The broken antibacterial market

In a study released today, we* model the US market expected net present values for six common bacterial infections from two perspectives: the company (private) and society. The private eNPVs were small, with negative results within the error bars:

fig 4

No condition came close to a benchmark of $100 million; two conditions yield negative net present values.  Most companies allocating research capital don’t find these numbers attractive.

We also model the social value of antibiotics for these six conditions:

fig 6

These numbers are larger for several conditions, showing societal benefits in the billions of dollars in the US. We didn’t model MRSA, CRE, TB, gonorrhea or a host of other drug-resistant pathogens.

The contrast between public and private eNPVs is striking. For example, an antibiotic that effectively treated hospital and ventilator associated bacterial pneumonia (HABP/VABP) could be worth over $12 billion to society but only negative $4 million to the company contemplating a research program. That sounds like a broken market.

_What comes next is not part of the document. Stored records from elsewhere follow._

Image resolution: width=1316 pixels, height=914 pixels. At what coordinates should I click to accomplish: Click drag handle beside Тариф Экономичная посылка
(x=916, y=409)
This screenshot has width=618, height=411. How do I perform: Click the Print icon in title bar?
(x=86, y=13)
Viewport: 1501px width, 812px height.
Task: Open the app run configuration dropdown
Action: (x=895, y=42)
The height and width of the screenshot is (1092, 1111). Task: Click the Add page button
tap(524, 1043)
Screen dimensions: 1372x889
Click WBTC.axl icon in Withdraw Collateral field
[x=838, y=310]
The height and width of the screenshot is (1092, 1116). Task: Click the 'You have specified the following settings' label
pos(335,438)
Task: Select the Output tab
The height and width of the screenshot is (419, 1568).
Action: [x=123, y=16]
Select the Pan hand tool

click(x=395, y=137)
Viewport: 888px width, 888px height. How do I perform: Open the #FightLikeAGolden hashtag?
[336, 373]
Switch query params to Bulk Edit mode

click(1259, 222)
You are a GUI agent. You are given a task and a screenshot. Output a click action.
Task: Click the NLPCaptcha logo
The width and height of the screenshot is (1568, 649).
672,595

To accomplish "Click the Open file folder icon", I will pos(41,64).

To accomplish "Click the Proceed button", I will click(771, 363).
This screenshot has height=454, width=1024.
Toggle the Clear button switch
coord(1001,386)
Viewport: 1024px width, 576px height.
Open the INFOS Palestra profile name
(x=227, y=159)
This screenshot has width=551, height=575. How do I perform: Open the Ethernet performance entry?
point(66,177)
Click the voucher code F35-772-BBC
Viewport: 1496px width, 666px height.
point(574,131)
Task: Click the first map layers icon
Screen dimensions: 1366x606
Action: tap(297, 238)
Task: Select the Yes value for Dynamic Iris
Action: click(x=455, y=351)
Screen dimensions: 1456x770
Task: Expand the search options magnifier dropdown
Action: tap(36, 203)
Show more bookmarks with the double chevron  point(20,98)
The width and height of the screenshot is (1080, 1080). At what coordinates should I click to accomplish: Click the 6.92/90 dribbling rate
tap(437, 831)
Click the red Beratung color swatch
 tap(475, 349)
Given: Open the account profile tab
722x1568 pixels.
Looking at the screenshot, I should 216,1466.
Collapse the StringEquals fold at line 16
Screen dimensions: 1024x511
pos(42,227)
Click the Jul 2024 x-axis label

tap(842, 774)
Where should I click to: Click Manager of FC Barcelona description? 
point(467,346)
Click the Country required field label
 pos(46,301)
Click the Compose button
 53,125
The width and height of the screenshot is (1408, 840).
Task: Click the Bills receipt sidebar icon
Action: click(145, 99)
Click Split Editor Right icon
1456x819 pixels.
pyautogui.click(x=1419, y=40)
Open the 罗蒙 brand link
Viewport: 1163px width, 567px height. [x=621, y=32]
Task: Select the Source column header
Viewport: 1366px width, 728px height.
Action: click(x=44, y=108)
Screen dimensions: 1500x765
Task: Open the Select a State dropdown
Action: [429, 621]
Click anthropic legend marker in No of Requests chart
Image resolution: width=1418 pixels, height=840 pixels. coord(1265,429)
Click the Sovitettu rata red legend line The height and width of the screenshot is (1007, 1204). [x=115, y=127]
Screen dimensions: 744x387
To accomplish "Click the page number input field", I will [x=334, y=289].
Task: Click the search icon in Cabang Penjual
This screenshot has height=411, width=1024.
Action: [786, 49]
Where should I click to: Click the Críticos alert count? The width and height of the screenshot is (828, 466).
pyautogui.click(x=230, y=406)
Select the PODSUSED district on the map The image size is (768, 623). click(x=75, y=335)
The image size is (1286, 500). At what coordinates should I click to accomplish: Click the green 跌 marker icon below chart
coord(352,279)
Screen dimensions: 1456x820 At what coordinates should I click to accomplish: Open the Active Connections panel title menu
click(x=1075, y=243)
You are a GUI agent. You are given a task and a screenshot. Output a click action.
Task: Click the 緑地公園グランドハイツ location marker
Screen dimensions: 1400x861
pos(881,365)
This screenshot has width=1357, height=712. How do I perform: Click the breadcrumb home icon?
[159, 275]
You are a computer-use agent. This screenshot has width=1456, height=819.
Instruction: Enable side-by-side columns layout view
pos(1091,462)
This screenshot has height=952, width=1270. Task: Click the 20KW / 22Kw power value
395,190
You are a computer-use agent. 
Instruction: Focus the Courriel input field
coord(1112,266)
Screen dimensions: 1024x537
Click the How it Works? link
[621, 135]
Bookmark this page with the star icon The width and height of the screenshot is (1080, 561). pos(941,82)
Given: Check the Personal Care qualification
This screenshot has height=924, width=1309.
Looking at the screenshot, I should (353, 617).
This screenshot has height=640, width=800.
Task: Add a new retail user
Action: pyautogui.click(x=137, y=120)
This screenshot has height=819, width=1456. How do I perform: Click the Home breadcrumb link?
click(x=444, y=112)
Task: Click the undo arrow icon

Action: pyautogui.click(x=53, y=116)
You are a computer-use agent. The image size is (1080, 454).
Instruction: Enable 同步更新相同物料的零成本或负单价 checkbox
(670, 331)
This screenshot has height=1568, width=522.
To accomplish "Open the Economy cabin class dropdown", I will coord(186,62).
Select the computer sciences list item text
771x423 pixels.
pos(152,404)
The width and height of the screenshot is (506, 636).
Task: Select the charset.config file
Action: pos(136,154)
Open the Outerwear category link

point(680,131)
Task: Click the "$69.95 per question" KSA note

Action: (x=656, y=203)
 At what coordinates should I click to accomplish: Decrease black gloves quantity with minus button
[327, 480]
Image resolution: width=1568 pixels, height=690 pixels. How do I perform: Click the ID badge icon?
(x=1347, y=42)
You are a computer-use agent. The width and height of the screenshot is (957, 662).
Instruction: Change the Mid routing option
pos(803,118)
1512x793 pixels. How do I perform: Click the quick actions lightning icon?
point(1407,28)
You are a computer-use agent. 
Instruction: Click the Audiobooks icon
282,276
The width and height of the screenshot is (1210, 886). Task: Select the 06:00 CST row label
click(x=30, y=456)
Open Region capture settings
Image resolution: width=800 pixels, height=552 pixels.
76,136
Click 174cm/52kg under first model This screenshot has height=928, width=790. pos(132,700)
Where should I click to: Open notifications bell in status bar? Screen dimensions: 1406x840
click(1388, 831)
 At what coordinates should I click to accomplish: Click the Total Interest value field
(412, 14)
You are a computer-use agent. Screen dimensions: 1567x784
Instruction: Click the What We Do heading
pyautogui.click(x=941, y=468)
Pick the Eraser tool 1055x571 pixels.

Two other issues that discourage research:  First, the error bars are large, indicating the significant uncertainty in antibiotic markets. Companies typically look for risk premiums, not discounts. Second, all antibiotics must be carefully used to slow the development of resistance, but these stewardship programs further dampen the sales prospects for new drugs. This is entirely appropriate from a health perspective, but aggravates the mismatch between public and private values.

We also examined potential incentives, but I’ll save that for tomorrow.

*Authors are Sertkaya, Eyraud, Birkenbach, Franz, Ackerley, Overton and Outterson, under contract to DHHS/ASPE and FDA.